**SHORT TASK:** Reproduce all of the records below, substituting "Site Map" for "Sitemap" and keeping everything else the same.

**EXERCISE DATA:**
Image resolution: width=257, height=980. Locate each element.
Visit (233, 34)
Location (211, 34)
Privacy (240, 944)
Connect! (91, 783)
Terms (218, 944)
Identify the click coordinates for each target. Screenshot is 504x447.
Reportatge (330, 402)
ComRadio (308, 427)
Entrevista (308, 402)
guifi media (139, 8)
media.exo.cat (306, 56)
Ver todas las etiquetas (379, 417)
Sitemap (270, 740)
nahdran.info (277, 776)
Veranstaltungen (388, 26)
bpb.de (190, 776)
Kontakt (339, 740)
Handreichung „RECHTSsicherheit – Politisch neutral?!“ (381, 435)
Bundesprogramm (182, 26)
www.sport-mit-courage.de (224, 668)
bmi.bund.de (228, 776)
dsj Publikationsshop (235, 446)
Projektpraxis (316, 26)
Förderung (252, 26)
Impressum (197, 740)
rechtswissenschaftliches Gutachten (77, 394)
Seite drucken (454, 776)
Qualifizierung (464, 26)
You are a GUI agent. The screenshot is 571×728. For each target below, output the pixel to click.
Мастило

**PROBLEM SOLUTION:**
Image resolution: width=257, height=980. Locate each element.
Visit (233, 34)
Location (211, 34)
Privacy (240, 944)
Connect! (91, 783)
Terms (218, 944)
Identify the click coordinates for each target. Screenshot is 504x447.
Reportatge (330, 402)
ComRadio (308, 427)
Entrevista (308, 402)
guifi media (139, 8)
media.exo.cat (306, 56)
Ver todas las etiquetas (379, 417)
Site Map (270, 740)
nahdran.info (277, 776)
Veranstaltungen (388, 26)
bpb.de (190, 776)
Kontakt (339, 740)
Handreichung „RECHTSsicherheit – Politisch neutral?!“ (381, 435)
Bundesprogramm (182, 26)
www.sport-mit-courage.de (224, 668)
bmi.bund.de (228, 776)
dsj Publikationsshop (235, 446)
Projektpraxis (316, 26)
Förderung (252, 26)
Impressum (197, 740)
rechtswissenschaftliches Gutachten (77, 394)
Seite drucken (454, 776)
Qualifizierung (464, 26)
You are a GUI agent. The screenshot is 571×728. For each target below, output the pixel to click.
Мастило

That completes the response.